The light wrapped around him, not burning, not tearing lifting. His hunger screamed once, then fell silent, as though something deeper had taken hold of it.

"W–what are you doing?" Anor whispered.

Grim's expression softened not with mercy, but with certainty.

"Removing you," he said, "from their reach."

The turquoise radiance intensified, swallowing Grim's form from the edges inward. His body began to fracture not breaking apart, but folding into light, dissolving as though reality itself were being rewritten around him.

Anor felt his own form unravel.

Weight vanished.

Pain vanished.

The cavern vanished.

For one terrifying moment, there was nothing no up, no down, no self only motion without distance.

Then-

Stillness.

Anor drifted.

Colorless space stretched endlessly around him, layered with faint echoes of sound that were not sound, shapes that were not shape. Threads of pale turquoise light wove through the void like veins through a living body.

The Spirit World.

Grim reformed beside him, whole once more, his presence quieter here no less vast, but restrained, as though this realm obeyed different rules.

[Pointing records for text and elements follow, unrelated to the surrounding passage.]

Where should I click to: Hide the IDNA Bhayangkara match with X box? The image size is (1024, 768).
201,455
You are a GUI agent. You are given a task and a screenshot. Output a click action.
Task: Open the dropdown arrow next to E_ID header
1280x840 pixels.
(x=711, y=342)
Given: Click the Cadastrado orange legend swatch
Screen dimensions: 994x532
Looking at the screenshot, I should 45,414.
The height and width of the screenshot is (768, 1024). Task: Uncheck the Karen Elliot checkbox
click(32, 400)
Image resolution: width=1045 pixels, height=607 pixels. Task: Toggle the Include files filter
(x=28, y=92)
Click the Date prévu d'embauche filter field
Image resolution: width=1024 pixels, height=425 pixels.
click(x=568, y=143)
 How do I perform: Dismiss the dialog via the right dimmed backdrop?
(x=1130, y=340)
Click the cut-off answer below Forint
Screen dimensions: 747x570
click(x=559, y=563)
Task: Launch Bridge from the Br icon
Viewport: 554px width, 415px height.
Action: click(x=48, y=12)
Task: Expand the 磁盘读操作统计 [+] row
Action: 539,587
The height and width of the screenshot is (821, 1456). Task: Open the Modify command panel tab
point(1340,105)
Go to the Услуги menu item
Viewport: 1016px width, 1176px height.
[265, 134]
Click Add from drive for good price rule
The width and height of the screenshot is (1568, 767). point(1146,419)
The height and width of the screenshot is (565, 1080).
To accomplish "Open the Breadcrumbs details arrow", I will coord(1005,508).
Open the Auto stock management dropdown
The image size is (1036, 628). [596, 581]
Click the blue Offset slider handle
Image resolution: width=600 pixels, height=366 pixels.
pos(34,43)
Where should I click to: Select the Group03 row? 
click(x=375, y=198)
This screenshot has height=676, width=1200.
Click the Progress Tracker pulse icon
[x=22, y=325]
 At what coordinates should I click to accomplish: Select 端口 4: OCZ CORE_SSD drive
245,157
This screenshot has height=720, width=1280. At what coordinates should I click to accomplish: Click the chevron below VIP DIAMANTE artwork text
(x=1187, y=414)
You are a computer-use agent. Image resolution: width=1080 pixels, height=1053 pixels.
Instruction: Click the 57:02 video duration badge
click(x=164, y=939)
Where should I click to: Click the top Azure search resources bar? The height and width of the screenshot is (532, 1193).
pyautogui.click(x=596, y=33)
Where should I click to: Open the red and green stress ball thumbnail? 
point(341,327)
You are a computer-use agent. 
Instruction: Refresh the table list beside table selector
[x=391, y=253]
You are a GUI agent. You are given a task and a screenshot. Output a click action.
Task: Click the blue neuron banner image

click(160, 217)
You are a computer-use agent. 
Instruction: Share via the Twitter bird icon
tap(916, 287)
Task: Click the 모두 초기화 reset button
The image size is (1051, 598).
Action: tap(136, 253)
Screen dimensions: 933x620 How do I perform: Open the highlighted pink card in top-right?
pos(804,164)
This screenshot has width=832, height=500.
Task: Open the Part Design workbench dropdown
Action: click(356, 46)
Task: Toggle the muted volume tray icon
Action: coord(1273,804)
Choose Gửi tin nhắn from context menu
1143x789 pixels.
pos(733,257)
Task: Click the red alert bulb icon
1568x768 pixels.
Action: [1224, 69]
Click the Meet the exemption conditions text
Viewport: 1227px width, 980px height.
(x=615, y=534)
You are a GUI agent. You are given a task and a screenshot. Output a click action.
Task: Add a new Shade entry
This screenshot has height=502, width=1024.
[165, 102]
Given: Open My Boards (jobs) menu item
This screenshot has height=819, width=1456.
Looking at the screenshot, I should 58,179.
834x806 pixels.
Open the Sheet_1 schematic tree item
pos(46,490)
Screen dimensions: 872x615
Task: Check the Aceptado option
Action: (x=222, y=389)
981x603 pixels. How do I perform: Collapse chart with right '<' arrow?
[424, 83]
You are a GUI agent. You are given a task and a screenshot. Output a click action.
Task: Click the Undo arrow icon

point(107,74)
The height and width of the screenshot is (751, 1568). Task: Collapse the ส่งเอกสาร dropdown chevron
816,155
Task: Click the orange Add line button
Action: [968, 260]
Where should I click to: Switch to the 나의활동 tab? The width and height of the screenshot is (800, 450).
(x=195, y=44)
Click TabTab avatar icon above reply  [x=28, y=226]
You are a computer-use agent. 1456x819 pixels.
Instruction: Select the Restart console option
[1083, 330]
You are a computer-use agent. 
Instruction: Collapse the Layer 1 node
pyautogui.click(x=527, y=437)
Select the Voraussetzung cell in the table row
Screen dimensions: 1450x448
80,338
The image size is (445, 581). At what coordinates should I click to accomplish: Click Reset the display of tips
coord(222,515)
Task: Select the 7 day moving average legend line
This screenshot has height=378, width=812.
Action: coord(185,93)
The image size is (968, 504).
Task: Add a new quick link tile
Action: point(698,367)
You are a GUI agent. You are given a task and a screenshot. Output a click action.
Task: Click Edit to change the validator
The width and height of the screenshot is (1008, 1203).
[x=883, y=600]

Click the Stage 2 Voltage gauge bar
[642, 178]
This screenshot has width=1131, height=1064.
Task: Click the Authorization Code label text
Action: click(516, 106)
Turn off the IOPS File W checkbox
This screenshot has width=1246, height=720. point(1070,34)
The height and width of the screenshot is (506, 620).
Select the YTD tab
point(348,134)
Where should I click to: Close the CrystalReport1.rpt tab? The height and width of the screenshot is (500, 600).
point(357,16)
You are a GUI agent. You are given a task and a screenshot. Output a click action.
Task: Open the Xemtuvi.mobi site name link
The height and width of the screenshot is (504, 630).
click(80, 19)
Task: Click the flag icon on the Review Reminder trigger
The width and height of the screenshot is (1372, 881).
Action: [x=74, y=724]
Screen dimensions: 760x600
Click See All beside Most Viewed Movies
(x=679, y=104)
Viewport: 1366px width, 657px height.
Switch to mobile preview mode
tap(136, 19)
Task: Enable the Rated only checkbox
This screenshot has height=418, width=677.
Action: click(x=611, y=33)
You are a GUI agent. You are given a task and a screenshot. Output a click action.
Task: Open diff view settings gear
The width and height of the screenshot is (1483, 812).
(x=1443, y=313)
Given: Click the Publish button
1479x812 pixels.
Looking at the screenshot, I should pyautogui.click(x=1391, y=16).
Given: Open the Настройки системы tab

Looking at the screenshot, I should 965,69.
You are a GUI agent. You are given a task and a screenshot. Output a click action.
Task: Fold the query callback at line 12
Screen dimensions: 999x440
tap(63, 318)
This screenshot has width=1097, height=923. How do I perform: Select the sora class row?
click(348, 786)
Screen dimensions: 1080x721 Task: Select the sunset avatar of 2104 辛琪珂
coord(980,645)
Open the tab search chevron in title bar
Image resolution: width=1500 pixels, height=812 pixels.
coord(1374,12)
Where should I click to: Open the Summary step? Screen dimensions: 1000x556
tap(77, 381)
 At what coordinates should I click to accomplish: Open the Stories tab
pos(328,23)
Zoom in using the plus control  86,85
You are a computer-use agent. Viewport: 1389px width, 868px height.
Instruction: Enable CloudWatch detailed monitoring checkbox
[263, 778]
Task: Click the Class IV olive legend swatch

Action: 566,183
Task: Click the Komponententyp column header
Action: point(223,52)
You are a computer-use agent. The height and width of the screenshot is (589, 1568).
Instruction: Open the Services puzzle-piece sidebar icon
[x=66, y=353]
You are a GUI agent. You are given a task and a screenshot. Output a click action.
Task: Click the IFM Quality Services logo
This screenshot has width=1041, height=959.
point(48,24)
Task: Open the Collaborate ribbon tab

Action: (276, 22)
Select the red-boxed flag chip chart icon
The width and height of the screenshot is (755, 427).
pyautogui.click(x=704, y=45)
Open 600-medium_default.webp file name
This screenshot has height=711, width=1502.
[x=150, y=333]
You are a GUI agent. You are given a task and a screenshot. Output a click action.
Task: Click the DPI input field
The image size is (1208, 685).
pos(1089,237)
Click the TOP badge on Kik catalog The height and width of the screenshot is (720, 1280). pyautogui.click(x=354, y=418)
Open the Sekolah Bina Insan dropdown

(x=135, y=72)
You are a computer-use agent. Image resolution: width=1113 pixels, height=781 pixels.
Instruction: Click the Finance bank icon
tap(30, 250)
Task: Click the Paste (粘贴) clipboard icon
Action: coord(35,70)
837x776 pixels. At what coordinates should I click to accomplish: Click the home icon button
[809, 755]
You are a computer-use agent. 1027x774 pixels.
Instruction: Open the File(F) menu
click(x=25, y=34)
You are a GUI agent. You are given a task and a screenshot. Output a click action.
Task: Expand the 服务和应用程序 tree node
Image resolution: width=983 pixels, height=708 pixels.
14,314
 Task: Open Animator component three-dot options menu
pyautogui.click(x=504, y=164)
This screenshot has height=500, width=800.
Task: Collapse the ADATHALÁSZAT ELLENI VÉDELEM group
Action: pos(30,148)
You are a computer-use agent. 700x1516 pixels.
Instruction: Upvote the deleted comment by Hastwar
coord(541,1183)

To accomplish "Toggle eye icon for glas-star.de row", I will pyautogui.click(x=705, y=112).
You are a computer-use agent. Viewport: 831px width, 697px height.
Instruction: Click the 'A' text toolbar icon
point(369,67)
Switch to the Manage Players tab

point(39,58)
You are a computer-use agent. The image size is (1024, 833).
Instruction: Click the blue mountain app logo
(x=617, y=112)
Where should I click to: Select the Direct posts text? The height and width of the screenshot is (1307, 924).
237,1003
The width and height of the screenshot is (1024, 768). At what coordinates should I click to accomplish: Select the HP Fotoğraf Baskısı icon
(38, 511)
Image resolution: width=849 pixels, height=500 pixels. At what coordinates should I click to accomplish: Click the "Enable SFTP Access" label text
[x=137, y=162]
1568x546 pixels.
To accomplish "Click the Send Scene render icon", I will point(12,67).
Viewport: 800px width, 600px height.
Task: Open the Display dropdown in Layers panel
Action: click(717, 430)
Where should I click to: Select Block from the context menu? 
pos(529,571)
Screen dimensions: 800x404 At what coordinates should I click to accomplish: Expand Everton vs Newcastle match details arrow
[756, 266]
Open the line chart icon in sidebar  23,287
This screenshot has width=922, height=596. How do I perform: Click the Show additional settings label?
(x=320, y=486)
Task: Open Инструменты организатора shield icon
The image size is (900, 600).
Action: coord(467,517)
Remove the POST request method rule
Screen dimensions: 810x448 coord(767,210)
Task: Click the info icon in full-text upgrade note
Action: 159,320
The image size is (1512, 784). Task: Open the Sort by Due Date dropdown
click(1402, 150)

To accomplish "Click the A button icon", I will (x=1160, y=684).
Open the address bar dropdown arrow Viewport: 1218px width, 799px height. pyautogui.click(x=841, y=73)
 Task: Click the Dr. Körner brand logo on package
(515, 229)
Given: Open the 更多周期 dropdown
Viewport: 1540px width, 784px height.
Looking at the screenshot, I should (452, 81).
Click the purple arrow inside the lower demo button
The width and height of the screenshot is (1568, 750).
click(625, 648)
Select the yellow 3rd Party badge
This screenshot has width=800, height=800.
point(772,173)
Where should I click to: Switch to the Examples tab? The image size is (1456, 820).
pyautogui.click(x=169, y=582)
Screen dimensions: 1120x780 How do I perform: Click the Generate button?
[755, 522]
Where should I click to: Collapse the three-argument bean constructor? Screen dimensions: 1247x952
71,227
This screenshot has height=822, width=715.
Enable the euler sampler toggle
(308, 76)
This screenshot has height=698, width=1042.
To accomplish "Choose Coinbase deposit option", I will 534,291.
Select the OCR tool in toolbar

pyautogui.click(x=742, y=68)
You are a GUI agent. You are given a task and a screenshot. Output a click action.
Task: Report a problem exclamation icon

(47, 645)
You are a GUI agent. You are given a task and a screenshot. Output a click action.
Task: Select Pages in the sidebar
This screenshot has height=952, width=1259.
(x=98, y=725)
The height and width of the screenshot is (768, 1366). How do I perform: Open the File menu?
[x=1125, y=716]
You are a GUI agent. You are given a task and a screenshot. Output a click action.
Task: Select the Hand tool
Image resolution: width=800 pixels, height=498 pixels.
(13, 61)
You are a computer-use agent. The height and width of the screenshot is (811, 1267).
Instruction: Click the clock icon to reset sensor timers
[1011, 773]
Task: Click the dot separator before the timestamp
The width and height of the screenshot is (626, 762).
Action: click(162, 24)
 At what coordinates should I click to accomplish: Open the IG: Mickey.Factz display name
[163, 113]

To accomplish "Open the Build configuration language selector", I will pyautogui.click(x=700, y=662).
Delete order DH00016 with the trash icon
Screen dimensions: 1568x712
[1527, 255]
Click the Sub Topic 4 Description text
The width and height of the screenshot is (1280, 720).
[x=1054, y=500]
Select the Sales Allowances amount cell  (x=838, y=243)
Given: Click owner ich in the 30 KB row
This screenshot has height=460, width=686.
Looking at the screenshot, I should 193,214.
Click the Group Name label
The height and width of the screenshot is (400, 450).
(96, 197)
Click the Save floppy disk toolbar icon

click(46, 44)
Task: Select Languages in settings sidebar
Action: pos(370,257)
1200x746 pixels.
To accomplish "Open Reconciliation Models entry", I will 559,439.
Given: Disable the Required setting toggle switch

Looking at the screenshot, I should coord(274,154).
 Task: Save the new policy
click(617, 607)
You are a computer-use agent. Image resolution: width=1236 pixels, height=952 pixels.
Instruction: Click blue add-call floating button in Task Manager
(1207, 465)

"Welcome," Grim said calmly, turquoise light fading from his skin. "This is where souls breathe."

Anor looked down at himself.

For the first time in centuries, his body did not ache.

For the first time-

He was not starving.

Grim turned away, gazing into the endless expanse.

"Rest," the fallen god said. "What comes next will require you to remember who you were… before Heaven decided you were disposable."

The Spirit World pulsed softly around them.

And somewhere far beyond it-

Heaven remained unaware of what it had just lost.